Faute de chef de l'Etat, le Liban est dirigé depuis deux ans par un gouvernement intérimaire. Un vide du pouvoir qui a aggravé la crise économique du pays, qui a débuté en 2019 et qui, selon la Banque mondiale, est l'une des pires du siècle et demi écoulé. L'implosion de l'économie libanaise a plongé des millions de personnes dans la pauvreté et a privé l'Etat des moyens pour faire face à la crise provoquée par la guerre actuelle.
Les institutions gouvernementales ont été affaiblies par des années de corruption et d'impasse politique. Le Parlement ne s'est pas réuni depuis le mois de mai. La devise libanaise a perdu 97 % de sa valeur par rapport au dollar américain depuis 2019, réduisant presque à néant les salaires des fonctionnaires. De nombreux Libanais ont appris à s'accommoder de l'absence quasi-totale d'électricité publique, s'en remettant à des générateurs individuels. L'armée du pays, aidée des Etats-Unis, est, elle, plus faible que le Hezbollah.
L'intensification des attaques israéliennes — marquées par une offensive terrestre et plus de 3 000 frappes aériennes au cours des quatre dernières semaines — contre la milice chiite a chassé un million de personnes de leur foyer, selon le gouvernement. Plus de 2 000 individus ont été tués au Liban depuis le début des combats l'année dernière, la plupart étant morts depuis qu'Israël a durci sa campagne militaire contre le mouvement le mois dernier.
« Si la guerre s'intensifie, nous allons retourner au Moyen Age », affirme Amin Salam, le ministre libanais de l'Economie et du Commerce.
« Si nos ports et nos aéroports sont touchés, nous serons un pays sans Internet, sans moyens de communication, sans point d'entrée ou de sortie. Nous serons comme une île déserte », expliquet-il au Wall Street Journal.

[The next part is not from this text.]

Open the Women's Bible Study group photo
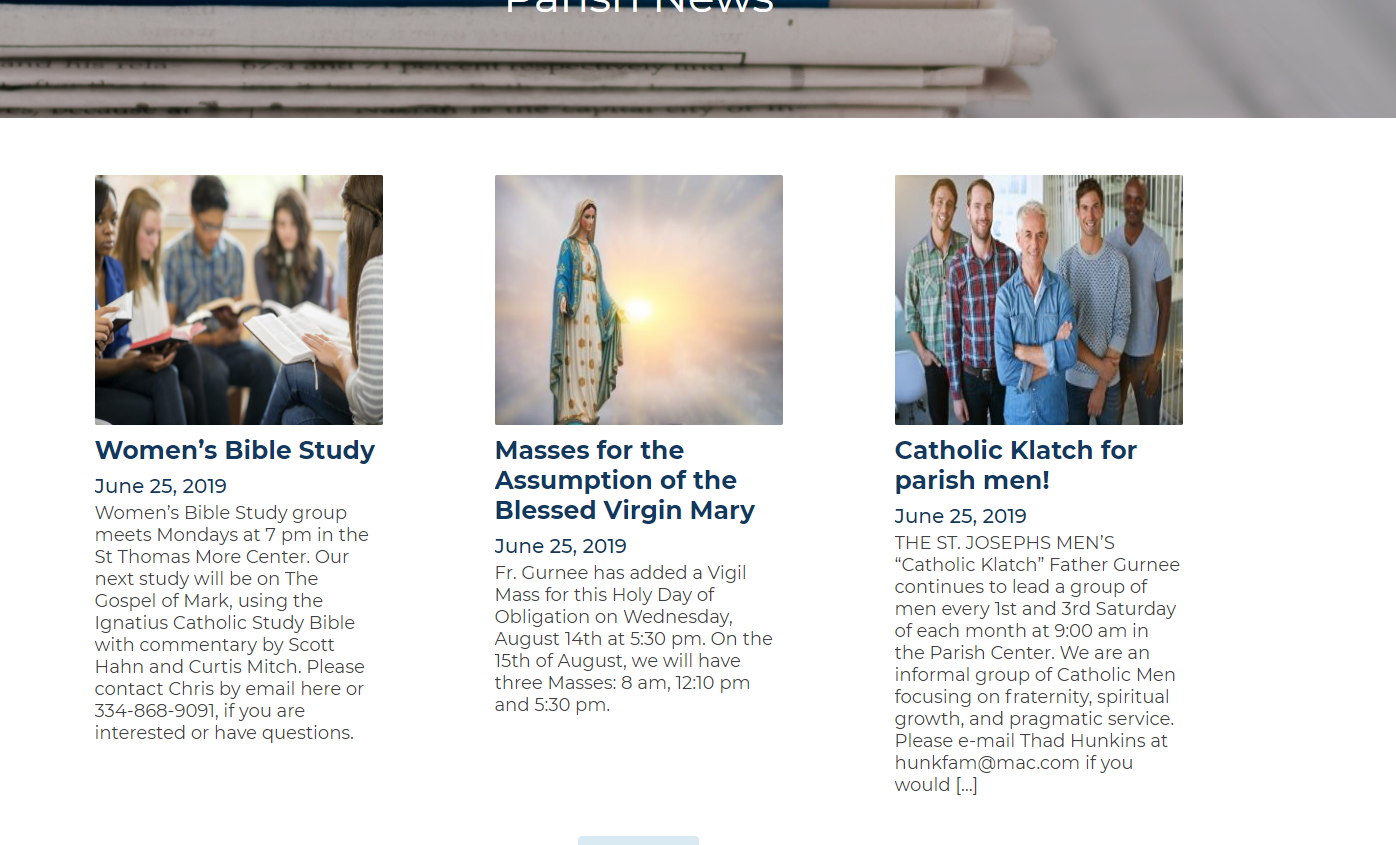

Mercredi, Benjamin Netanyahu a appelé le peuple libanais à passer à l'action pour se débarrasser du Hezbollah.
« Vous avez l'occasion de sauver le Liban avant qu'il ne tombe dans l'abîme d'une longue guerre qui mènera à la destruction et à la souffrance, comme nous le voyons à Gaza. Il n'est pas nécessaire qu'il en soit ainsi, a déclaré le Premier ministre israélien. Vous pouvez dès à présent reprendre votre pays en main. »
Les responsables libanais doutent de l'existence d'une force capable de contester les élites politiques du pays.
« Nous manquons d'un leadership qui nous permettrait au moins de nous engager dans une voie où nous pourrions voir la lumière au bout du tunnel », déplore Ibrahim Mneimneh, un membre réformiste du Parlement représentant un district de Beyrouth.
De nombreux Libanais ordinaires s'en prennent à Israël pour avoir attaqué le pays, mais ils se plaignent également du chaos qui règne au sein du gouvernement.
Mohammed Mikdad, un producteur de télévision de 41 ans, a dû dormir dans son bureau pendant des semaines après le début de l'intensiication de la campagne israélienne, le mois dernier. Pendant quelque temps, il se rendait dans l'appartement de ses parents, dans le sud de Beyrouth, pour se doucher, mais il a cessé d'y aller en raison des bombardements.
« Mon plus grand rêve est de prendre un bain », dit-il.